### Texto fornecido:
>>

VIOLA DE LATA QUE VALE OURO: O CLÁSSICO FUNDE-SE AO POPULAR




Um provável subtítulo para esse texto deveria girar em torno de indagações e considerações em torno do que se considera “erudito” e “popular”.  Essa aproximação, a meu ver, está mais do que consolidada. É assunto para especialistas, mas eu não sou especialista, porém o tema é da maior importância e minha intenção, antes de tudo é suscitar questões, mesmo tateando em meio a incertezas. 
Escrevo sobre musica, mas o que me move e leva a escrever é a emoção que a mesma transmite, além de outros conteúdos, notadamente referentes a vida das sociedades e os múltiplos contextos que se formam em torno dos folguedos, seja o simples entretenimento ou à maneira de rituais. Desta feita, o elemento provocador e estimulador foi a audição do CD recém lançado pelo violeiro que teve sua iniciação musical no rock and roll, Ricardo Vignini.

<<

### Instruções:
• A. Resuma em duas frases o texto sobre a viola de lata.
• B. Responda com base no texto sobre a viola de lata:
(i) Que aproximação é descrita como mais do que consolidada?
(ii) Segundo o texto, o que move quem escreve a escrever sobre música?
(iii) Em que gênero Ricardo Vignini teve sua iniciação musical?
• C. Escreva a continuação do texto sobre a viola de lata a partir do ponto em que ele para.

[Dados registrados]

>>

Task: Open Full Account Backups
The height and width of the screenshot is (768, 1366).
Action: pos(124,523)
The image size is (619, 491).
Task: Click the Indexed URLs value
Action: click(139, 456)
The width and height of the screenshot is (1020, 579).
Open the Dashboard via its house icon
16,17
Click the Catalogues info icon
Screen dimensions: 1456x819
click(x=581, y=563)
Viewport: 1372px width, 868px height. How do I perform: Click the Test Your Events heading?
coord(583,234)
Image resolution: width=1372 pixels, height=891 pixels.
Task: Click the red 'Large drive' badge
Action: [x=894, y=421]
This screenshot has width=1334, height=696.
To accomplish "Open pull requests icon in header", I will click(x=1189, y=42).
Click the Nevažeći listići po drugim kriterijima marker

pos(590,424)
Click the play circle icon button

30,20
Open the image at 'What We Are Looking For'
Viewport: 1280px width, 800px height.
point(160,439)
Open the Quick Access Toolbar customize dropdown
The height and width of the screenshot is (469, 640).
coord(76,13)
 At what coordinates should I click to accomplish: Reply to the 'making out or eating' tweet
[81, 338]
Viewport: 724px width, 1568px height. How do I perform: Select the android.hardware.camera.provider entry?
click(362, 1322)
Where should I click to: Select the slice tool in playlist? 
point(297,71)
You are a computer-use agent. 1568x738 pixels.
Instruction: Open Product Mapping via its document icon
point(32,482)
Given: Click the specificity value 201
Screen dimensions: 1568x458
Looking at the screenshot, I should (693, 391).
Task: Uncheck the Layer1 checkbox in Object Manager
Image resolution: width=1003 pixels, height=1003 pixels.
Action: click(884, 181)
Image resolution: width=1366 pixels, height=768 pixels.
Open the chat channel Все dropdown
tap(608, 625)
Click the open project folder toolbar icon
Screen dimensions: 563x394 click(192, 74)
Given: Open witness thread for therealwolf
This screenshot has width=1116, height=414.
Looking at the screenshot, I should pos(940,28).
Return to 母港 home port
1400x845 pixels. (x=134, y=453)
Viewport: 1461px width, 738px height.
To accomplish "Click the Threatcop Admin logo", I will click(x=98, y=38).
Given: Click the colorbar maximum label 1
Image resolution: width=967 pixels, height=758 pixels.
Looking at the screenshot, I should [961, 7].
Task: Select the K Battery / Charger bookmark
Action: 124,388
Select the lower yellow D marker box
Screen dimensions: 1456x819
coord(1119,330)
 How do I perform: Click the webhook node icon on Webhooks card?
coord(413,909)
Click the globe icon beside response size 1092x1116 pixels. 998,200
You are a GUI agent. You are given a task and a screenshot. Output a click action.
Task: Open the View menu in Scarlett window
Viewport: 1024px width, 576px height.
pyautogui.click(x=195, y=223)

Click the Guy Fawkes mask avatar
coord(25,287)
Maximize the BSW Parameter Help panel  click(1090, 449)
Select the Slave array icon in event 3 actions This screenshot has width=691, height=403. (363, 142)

<<

### Resultados das tarefas:
• A. O texto busca levantar questões sobre o que se considera "erudito" e "popular", uma aproximação que vê como mais do que consolidada, ainda que quem escreve não se declare especialista no tema. O que leva a escrever sobre música é a emoção que ela transmite, e desta vez o estímulo foi ouvir o CD recém-lançado por Ricardo Vignini, violeiro que teve sua iniciação musical no rock and roll.

• B.
(i) A aproximação entre o que se considera "erudito" e "popular".
(ii) A emoção que a música transmite, além de outros conteúdos.
(iii) No rock and roll.

• C.
No livro O Som e o Sentido José Miguel Wisnik menciona, logo na apresentação do texto clássico que é possível que a musica considerada erudita e ocidental – entenda-se, a musica européia, baseada em Bach, Beethoven ou  Mahler, tenha completado um “grande arco” em seu desenvolvimento, que nos vem desde o cantochão antigo chegando a polifonia, ao tonalismo, finalmente ao atonalismo e a música serial, minimalista. E a partir de então, sugere o autor, resta-lhe a dispersão, a fusão, experimentos multifacetados, incluindo o rock, o jazz, a musica minimalista, de inspiração modal, a musica chamada comumente étnica, dos africanos, orientais. Afirma Wisnik que vivemos, talvez, um grande intermezzo, onde os parâmetros estritamente musicais haverão de sofrer grandes deslocamentos, para, quem sabe, em algum momento, se consolidar sob outros auspícios e outras  estruturas especificamente musicais.

Coincidência ou não, não é de hoje que uma aproximação já não tão furtiva, procura diminuir a distancia entre a “musica erudita” e “musica popular”; avanços consideráveis já foram feitos e nos dias de hoje, não é mais admissível  considerar seriamente a classificação de uma “musica superior” e  “musica inferior” ou menos nobre. São avanços históricos e culturais, que a musica acompanha ou reflete as mudanças sociais ao longo dos séculos, notadamente no XX,  que fizeram desaparecer  pseudos “argumentos” científicos que tornava legitima a exploração de povos inteiros por razões de raça ou desenvolvimento técnico/cultural. (Aqui, um tributo que todos devemos prestar a Levi-Strauss e sua obra. E os exemplos vividos de incorporação de elementos musicais pelos grandes mestres, vide Villa-Lobos, Bartok e a grande revolução, o grande salto provocado por Igor Stravinsky em 1913 com a Sagração da Primavera.)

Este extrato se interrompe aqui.